Open AccessProceeding Paper

Decision Support from Financial Disclosures with Deep Reinforcement Learning Considering Different Countries and Exchange Rates^†

by

Yi-Hsin Cheng

^1,*

and

Hei-Chia Wang

^1,2

¹

Institute of Information Management, National Cheng Kung University, Tainan 701, Taiwan

²

Center for Innovative FinTech Business Models, National Cheng Kung University, Tainan 701, Taiwan

^*

Author to whom correspondence should be addressed.

^†

Presented at the IEEE 5th Eurasia Conference on Biomedical Engineering, Healthcare and Sustainability, Tainan, Taiwan, 2–4 June 2023.

Eng. Proc. 2023, 55(1), 63; https://doi.org/10.3390/engproc2023055063

Published: 7 December 2023

(This article belongs to the Proceedings of 2023 IEEE 5th Eurasia Conference on Biomedical Engineering, Healthcare and Sustainability)

Download

Browse Figures

Versions Notes

Abstract

:

The era of low-interest rates is coming. In addition to their basic salary, people hope to increase their income by doing part-time work, understanding how to use assets already on hand, and investing in assets to earn extra rewards. Goldman Sachs reports that over the past 140 years, the 10-year stock market return has averaged 9.2%. The investment firm also noted that the S&P 500 outperformed its 10-year historical average with an annual average return of 13.6% between 2010 and 2020. Nowadays, with increased computing power and advancements in artificial intelligence algorithms, the effective use of computing power for investment has become an important topic. In the investment process, venture capitalists form portfolios, a practice that improves investment efficiency and reduces risks in a relatively safe situation. Current investments are not limited to one country, allowing for investments in other countries. Given this situation, we must pay attention to Uncovered Equity Parity (UEP) conditions. Thus, we aim to find optimal dynamic trading strategies with Deep Reinforcement Learning, considering the aforementioned properties.

Keywords:

decision support; deep reinforcement learning; Investment portfolio

1. Introduction

The era of low-interest rates is coming. In addition to regular jobs, people hope to do part-time work to increase their income, understand how to use assets already on hand, and invest in them. Central Banks around the world are adopting negative interest rate policies. People who previously saved their money now tend to invest more [1]. Goldman Sachs reports that the 10-year stock market return averages 9.2%, with the S&P 500 outperforming its 10-year historical average from 2010 to 2020, achieving an annual average return of 13.6%.

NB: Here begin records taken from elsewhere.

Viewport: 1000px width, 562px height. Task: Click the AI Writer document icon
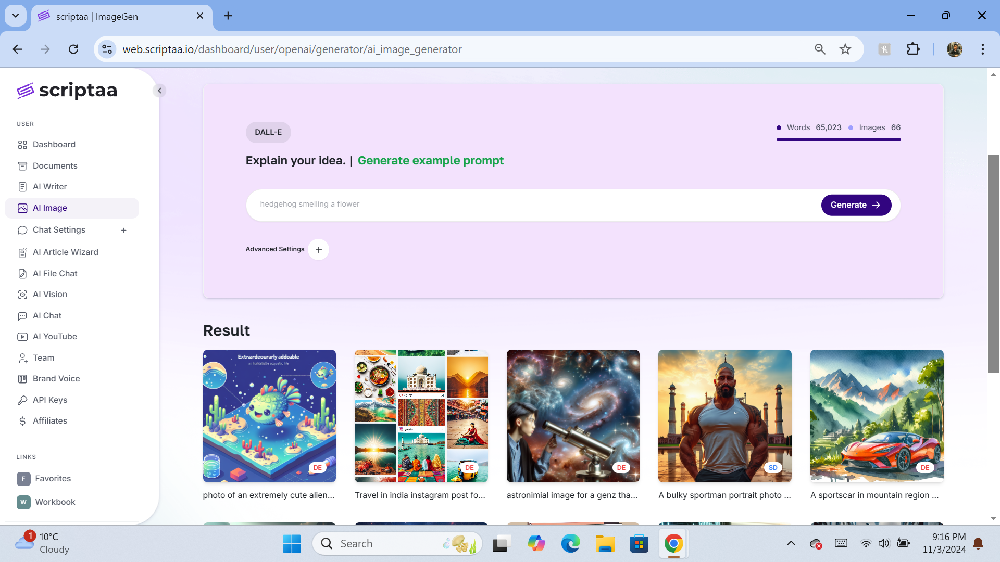tap(22, 187)
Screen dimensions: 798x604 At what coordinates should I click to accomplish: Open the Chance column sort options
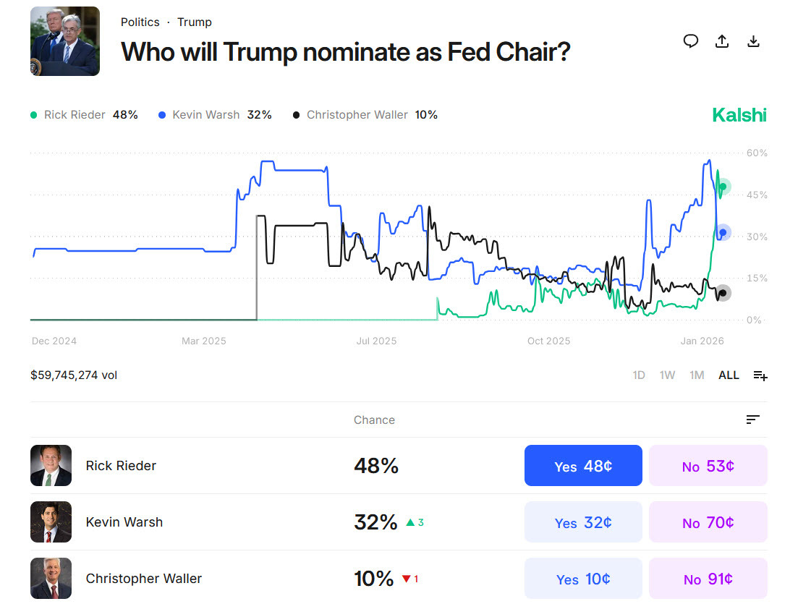[x=374, y=420]
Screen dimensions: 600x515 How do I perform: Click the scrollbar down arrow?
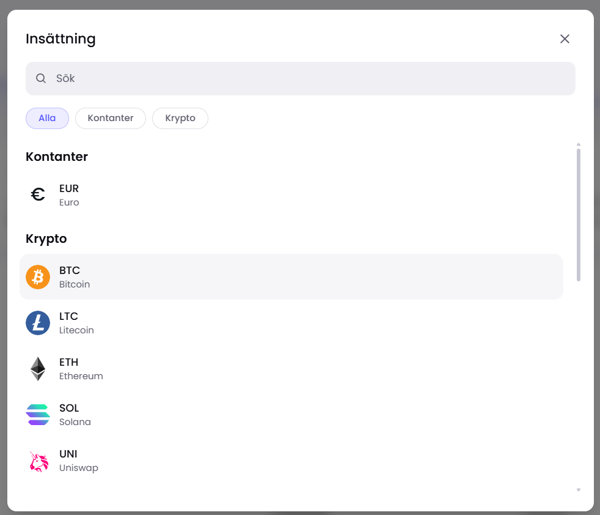[579, 490]
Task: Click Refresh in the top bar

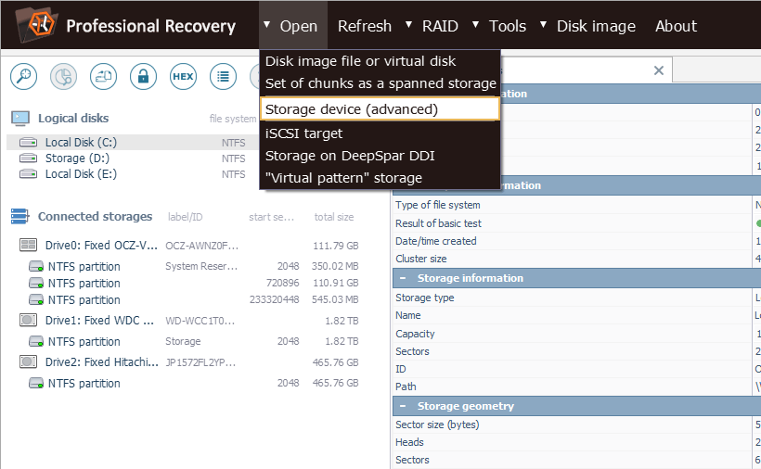Action: click(x=364, y=26)
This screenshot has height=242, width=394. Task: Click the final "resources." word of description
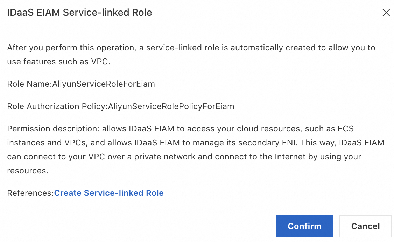(27, 171)
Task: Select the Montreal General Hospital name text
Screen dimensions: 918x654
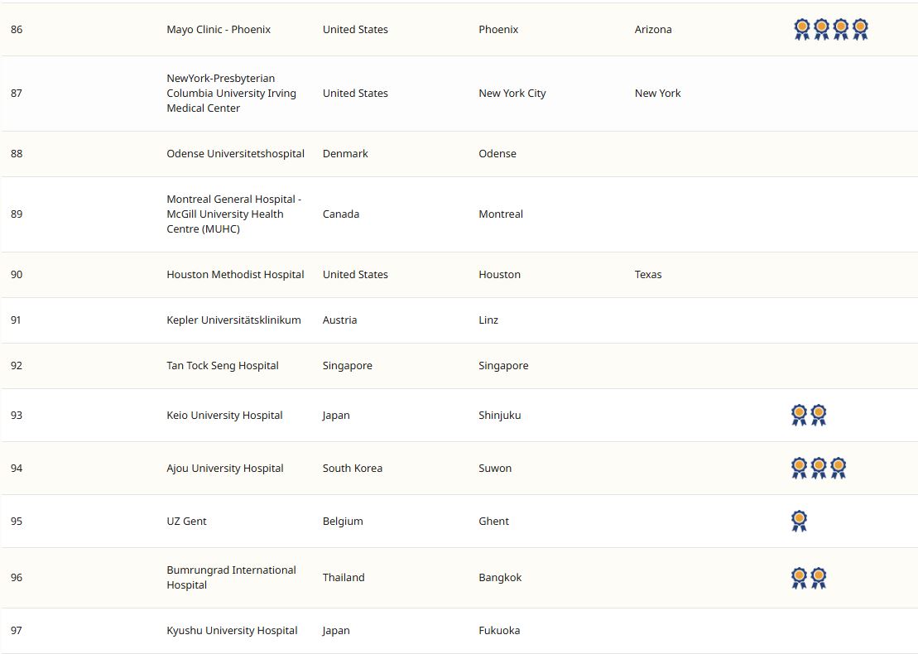Action: pos(233,214)
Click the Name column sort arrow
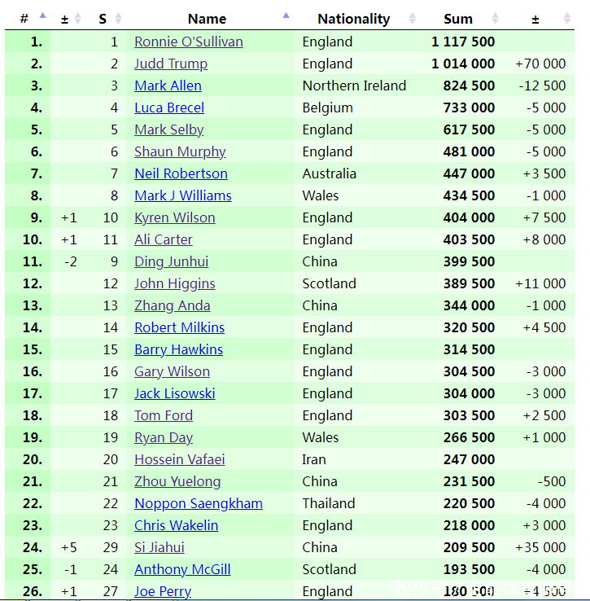 [x=286, y=15]
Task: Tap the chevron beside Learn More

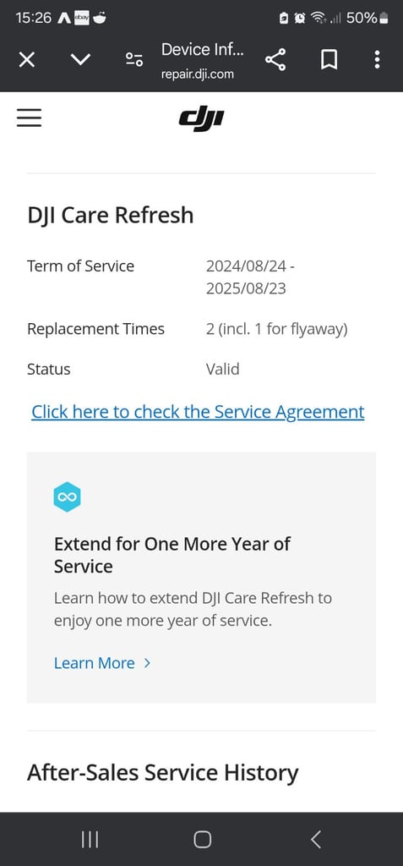Action: pos(147,663)
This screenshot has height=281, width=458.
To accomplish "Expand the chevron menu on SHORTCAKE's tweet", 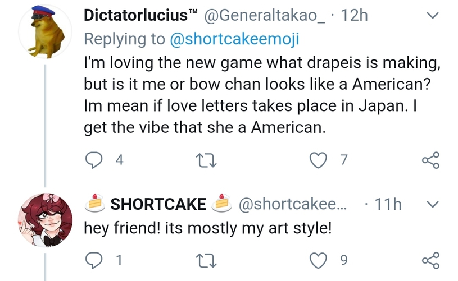I will pyautogui.click(x=431, y=204).
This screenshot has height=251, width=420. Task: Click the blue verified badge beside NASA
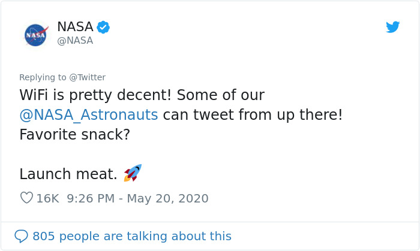click(103, 27)
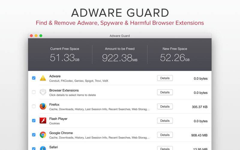The height and width of the screenshot is (150, 240).
Task: Enable the Browser Extensions checkbox
Action: [34, 92]
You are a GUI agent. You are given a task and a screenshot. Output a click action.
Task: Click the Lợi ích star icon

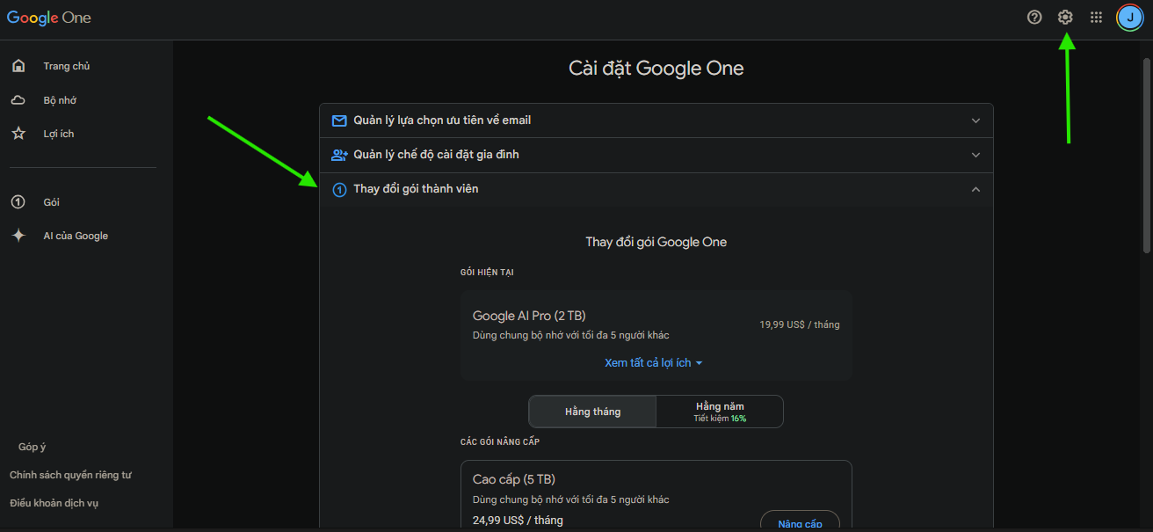pos(18,134)
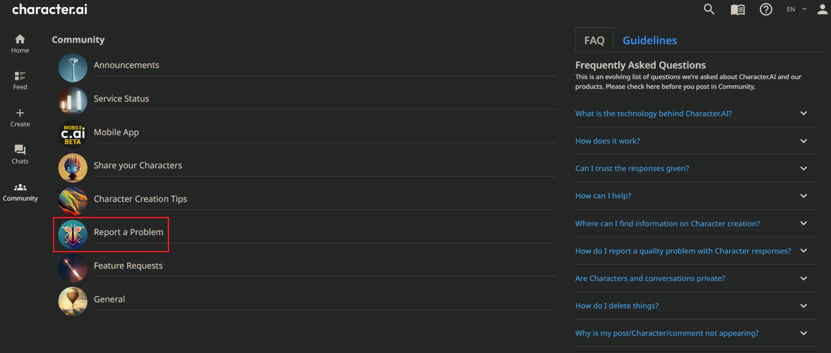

However, while the S&P 500’s Index achieved a high return, the average market return for the typical investor was only 5.19% during the same period. The main reason for this is that investors are sometimes illogical and irrational when investing [2]. We usually invest in various stocks, real estate, or gold. Different investments have different attributes and features. In the past, investors invested based on their experience, but were lacking a complete formula or exact rules. Nowadays, with increased computing power and developed artificial intelligence algorithms, the effective use of computing power for investment is an important topic.

People constantly adjust their various investment portfolio holdings, with past studies focusing on univariate time series analysis due to excessive noise in multivariate data causing inaccuracies [3]. However, daily stock prices are highly positively correlated with each other. As a result of recent advances in neural network research, particularly in Long Short-Term Memory (LSTM) networks, multivariate models have been shown to outperform univariate networks [4].

In the context of global investing, it is essential to consider Uncovered Equity Parity (UEP), which suggests that a country’s stock market often moves in the opposite direction to the exchange rate [5]. This means that the exchange rate can significantly impact investment performance, therefore making it crucial to incorporate this factor into portfolio design. Previous studies have shown that adding USD and gold to a portfolio can improve its hedging effect, with the optimal weighted stock-dollar-gold combination emerging as the best portfolio strategy, regardless of the reference return or risk [6].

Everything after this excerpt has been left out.